Facebook was launched by a Harvard sophomore as an online network for college students. About four years ago, it expanded to include high schoolers; 18 months ago, it opened to the rest of us
The AARP crowd has been slow to catch on. It's not for lack of computer savvy. There are as many Internet users over 55 as there are in the 18-to-34 demographic.
But my generation tends to think of networking as making small talk at cocktail parties and exchanging business cards. Facebook junkies network through perpetual "status" updates, pithy messages and photos of their friends, vacations, parties and pets that they have posted on their online walls.

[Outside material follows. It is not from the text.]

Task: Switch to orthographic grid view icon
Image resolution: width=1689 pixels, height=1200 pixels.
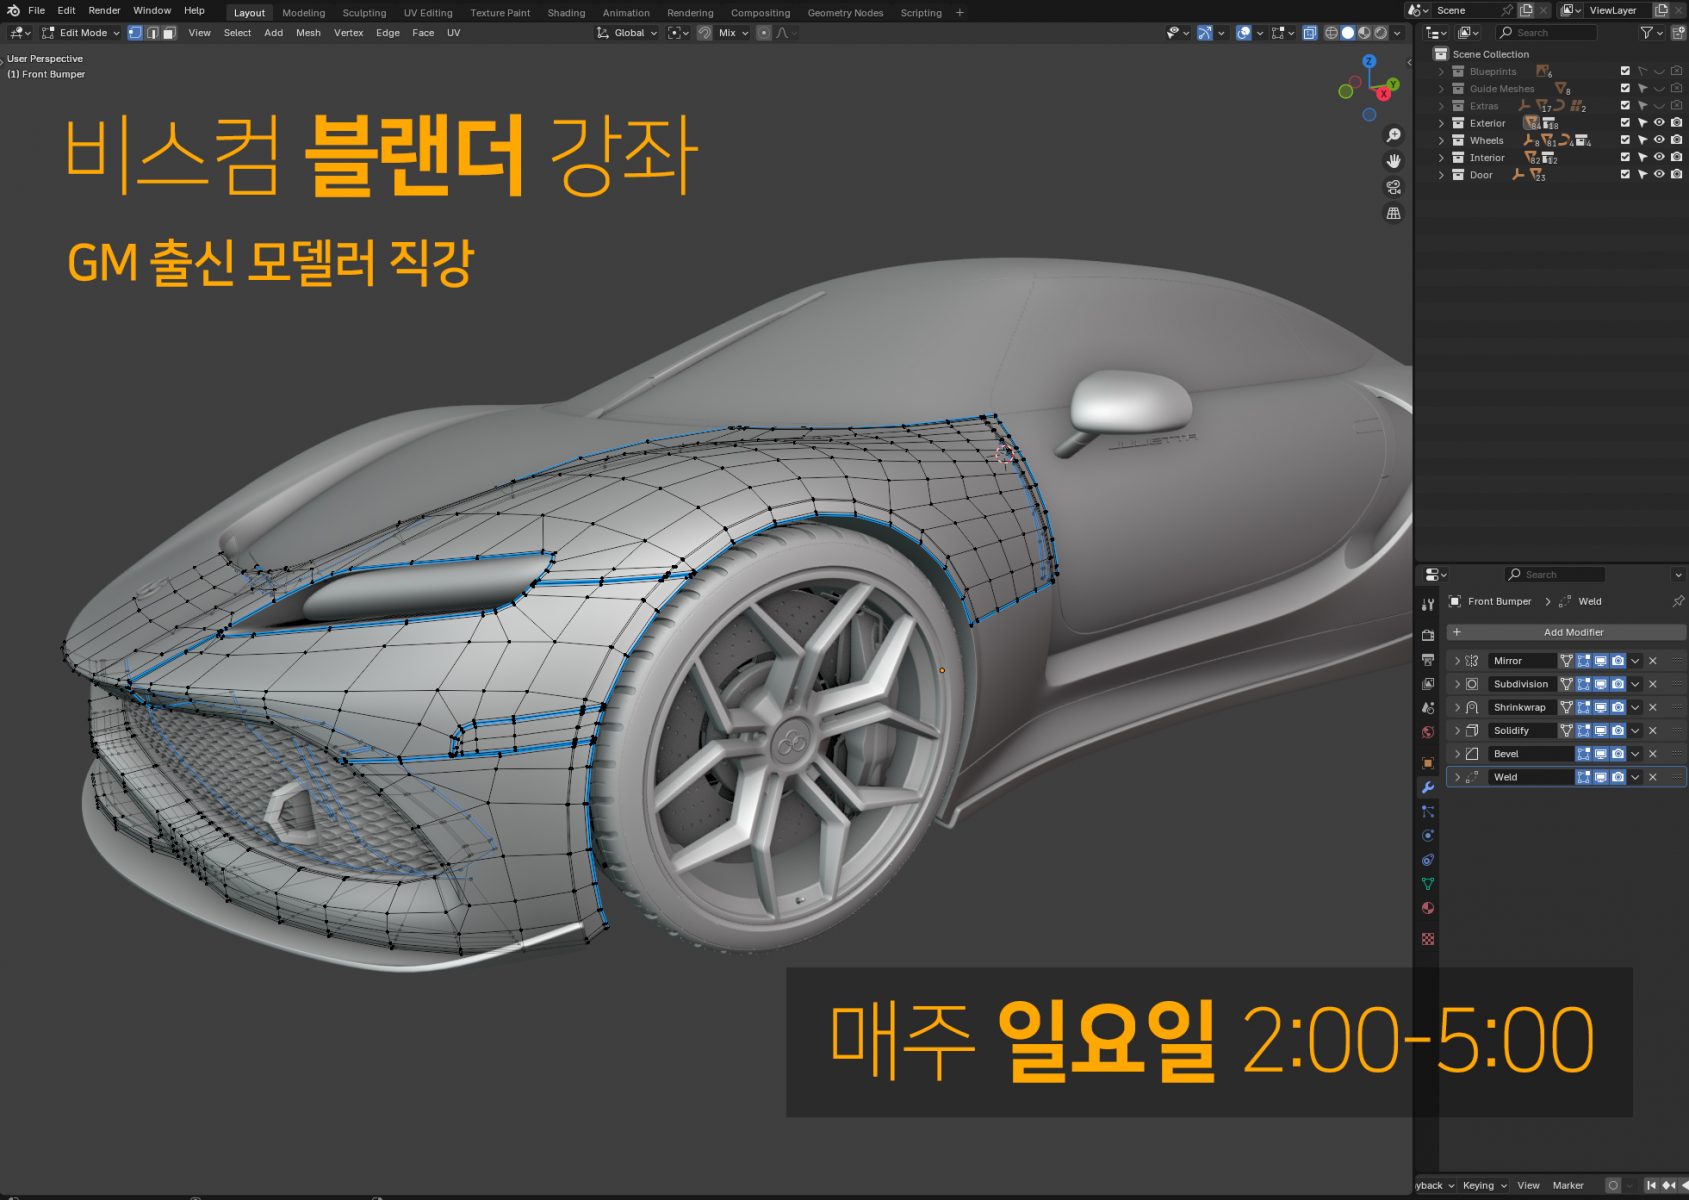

The network is easy enough to join. All you need is an e-mail address. It helps to have acquaintances who already subscribe and are willing to accept your invitation to be your friend. This keeps you from looking unpopular.
That was my first obstacle. My four friends aren't online.
The Facebook system helps, by scrolling through your e-mail inbox for recognizable names you can add. The only name that turned up on my search was my youngest daughter's -- the 18-year-old who pitched a fit last year when I tried to sign on to her school's online monitoring service. I now had access to her list of Facebook friends.
She ignored my online friend request. I messaged again, then threatened to start "friending" people on her list. I wondered, what's with all these people I don't know? Like the woman who works for MTV and the middle-aged guy from Minnesota?